_AIM OF THE TASK_
Please print every record below exactly as it reads.

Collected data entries
= = = = =

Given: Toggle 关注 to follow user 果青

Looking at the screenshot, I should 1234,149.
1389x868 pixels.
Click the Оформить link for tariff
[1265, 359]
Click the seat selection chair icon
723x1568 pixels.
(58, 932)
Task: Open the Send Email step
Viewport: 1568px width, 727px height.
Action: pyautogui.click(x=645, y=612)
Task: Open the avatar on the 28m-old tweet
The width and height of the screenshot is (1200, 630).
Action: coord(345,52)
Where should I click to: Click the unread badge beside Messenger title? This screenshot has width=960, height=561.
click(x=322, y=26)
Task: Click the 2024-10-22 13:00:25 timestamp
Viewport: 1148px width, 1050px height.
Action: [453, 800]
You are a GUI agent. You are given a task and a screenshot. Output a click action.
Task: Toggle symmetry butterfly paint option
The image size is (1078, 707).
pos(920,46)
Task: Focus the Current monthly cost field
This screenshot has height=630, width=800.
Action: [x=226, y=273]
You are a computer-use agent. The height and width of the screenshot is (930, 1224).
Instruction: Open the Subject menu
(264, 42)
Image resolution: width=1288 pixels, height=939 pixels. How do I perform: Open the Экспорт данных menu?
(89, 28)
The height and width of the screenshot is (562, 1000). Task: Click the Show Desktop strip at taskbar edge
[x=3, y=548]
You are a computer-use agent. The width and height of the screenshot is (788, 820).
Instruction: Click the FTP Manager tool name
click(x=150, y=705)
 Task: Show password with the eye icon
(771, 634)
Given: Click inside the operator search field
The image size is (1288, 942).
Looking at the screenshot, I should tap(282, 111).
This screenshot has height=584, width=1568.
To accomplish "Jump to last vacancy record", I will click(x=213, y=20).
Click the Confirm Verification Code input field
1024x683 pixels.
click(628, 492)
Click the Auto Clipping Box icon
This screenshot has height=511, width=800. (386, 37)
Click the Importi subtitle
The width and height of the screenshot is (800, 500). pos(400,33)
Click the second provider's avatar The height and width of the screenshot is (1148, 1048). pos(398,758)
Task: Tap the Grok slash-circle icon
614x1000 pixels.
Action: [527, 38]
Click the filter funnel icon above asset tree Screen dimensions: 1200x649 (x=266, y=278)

= = = = =

_ANSWER SPACE_
Given: Toggle 关注 to follow user 果青

Looking at the screenshot, I should 1234,149.
1389x868 pixels.
Click the Оформить link for tariff
[1265, 359]
Click the seat selection chair icon
723x1568 pixels.
(58, 932)
Task: Open the Send Email step
Viewport: 1568px width, 727px height.
Action: pyautogui.click(x=645, y=612)
Task: Open the avatar on the 28m-old tweet
The width and height of the screenshot is (1200, 630).
Action: coord(345,52)
Where should I click to: Click the unread badge beside Messenger title? This screenshot has width=960, height=561.
click(x=322, y=26)
Task: Click the 2024-10-22 13:00:25 timestamp
Viewport: 1148px width, 1050px height.
Action: [453, 800]
You are a GUI agent. You are given a task and a screenshot. Output a click action.
Task: Toggle symmetry butterfly paint option
The image size is (1078, 707).
pos(920,46)
Task: Focus the Current monthly cost field
This screenshot has height=630, width=800.
Action: [x=226, y=273]
You are a computer-use agent. The height and width of the screenshot is (930, 1224).
Instruction: Open the Subject menu
(264, 42)
Image resolution: width=1288 pixels, height=939 pixels. How do I perform: Open the Экспорт данных menu?
(89, 28)
The height and width of the screenshot is (562, 1000). Task: Click the Show Desktop strip at taskbar edge
[x=3, y=548]
You are a computer-use agent. The width and height of the screenshot is (788, 820).
Instruction: Click the FTP Manager tool name
click(x=150, y=705)
 Task: Show password with the eye icon
(771, 634)
Given: Click inside the operator search field
The image size is (1288, 942).
Looking at the screenshot, I should tap(282, 111).
This screenshot has height=584, width=1568.
To accomplish "Jump to last vacancy record", I will click(x=213, y=20).
Click the Confirm Verification Code input field
1024x683 pixels.
click(628, 492)
Click the Auto Clipping Box icon
This screenshot has height=511, width=800. (386, 37)
Click the Importi subtitle
The width and height of the screenshot is (800, 500). pos(400,33)
Click the second provider's avatar The height and width of the screenshot is (1148, 1048). pos(398,758)
Task: Tap the Grok slash-circle icon
614x1000 pixels.
Action: [527, 38]
Click the filter funnel icon above asset tree Screen dimensions: 1200x649 (x=266, y=278)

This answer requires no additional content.